今回は70名ほどの参加者で、北は北海道から西は広島まで、心理士、医師、看護師、ワーカーなど、多職種の方にご参加いただきました。

昨年の第六回は北海道のCBTチームが引き受けてくれた(CBTを学ぶ会は共催、とても盛況だった)おかげで、初の滋賀以外開催となったケースキャンプなのですが、今年の第七回は、再び滋賀に舞い戻ってきました。しかし、CBTを学ぶ会は共催という部分をそのままに、CBTスキルアップ研究会(https://www.cbt-skillup.net/)という若手CBTのチームが引き受けてくれることになりました。この若手チームは前回のコロキウムでも活躍しており、新進気鋭のチームと言えます。おかげですっかり楽をさせてもらいました。

というわけで、感想を書きます。


さて、今回のケースキャンプは岡嶋美代さんと白木孝二さんの講演会が2つ入ってた。これは結局若手が「話を聴いてみたい」ということで設定したのだと思う。
初日の午前中は岡嶋さんの「様々な困りごとへのエクスポージャー療法の実際」という講義で、クライアントさんに曝露をしていくときのコツなどが語られた。岡嶋さんの話は何度か聴いていていつも思うけど、楽しそうなケースをいっぱい持てて良いなと思う。

昼食の時間となり、ピアザ淡海の値段の割に美味しくないランチを取るか、うだるような暑さの中外に食べに行くかという選択で、ついつい外に食べに行くことを選ぶ。近くの潰れた旧パルコがOh!meとかいう建物に変わっているので、さっそく行ってみた。

偶然看護CBTチームと一緒にご飯を食べていると、偶然来年のCBTケースキャンプを引き受けてもらえる話になり、偶然助かったわーとなった。あと、偶然レシートで一回UFOキャッチャーができるということで、偶然三人でやったら、偶然ぬいぐるみが取れたりもする。こんなに偶然が続くとこれはもう、なにか天からの啓示みたいなものなのではないかと思う。

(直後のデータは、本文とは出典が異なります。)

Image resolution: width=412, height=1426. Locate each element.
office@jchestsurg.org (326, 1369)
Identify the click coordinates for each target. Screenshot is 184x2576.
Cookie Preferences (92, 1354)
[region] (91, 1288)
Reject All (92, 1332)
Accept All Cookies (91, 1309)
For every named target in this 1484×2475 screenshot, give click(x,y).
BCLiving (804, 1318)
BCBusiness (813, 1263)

さて、会場に戻って1ケース目。北海道から来た安喰さんによる強迫に対するエクスポージャーの事例。なんというか、頑張れ若者という感じではある。実際のところ幾らか良くなっているということは確かなので、その調子で頑張ってもらいたい。強いて言えば、加害を怖がるというクライアントと加害を怖がるセラピストが同調していたというか何というか・・・。

2ケース目は、何と私。たまたま発表予定者が2日前にドタキャンしたので、最もヒマそうな私に急遽お鉢が回ってきたというわけだ。古典落語のネタをベースにして、「毎度バカバカしいお話を・・・」からスタートして、「・・・お後がよろしいようで」で締めくくるものの、全然そこには触れてもらえない。これは沖縄のコロキウムにおいてスピリチュアルな発表をしたときに、必死でウチナーグチを練習して“カミダーリ”や“うがんぶすく”というパワーワードを入れ込んだのにもかかわらず、完全にスルーされたときの感じと似ている。ようするにスベっている。
まあ内容はなんというか、PTSD症例に対する、刺激等価性と関係フレーム理論に基づく介入で、クライアントとセラピストの会話におけるフレーム付けのお話というか、なんというか。
介入1と介入2が似たような関係フレームへの介入であることは、果たして広島の梶原さんが拾ってくれて救われたというか。
福井の小林さんがグリーフワークでありながらも家族を作るという新しい展開へのつなぎになっているという、ときめきコメントをくれたりとかして、発表してよかった。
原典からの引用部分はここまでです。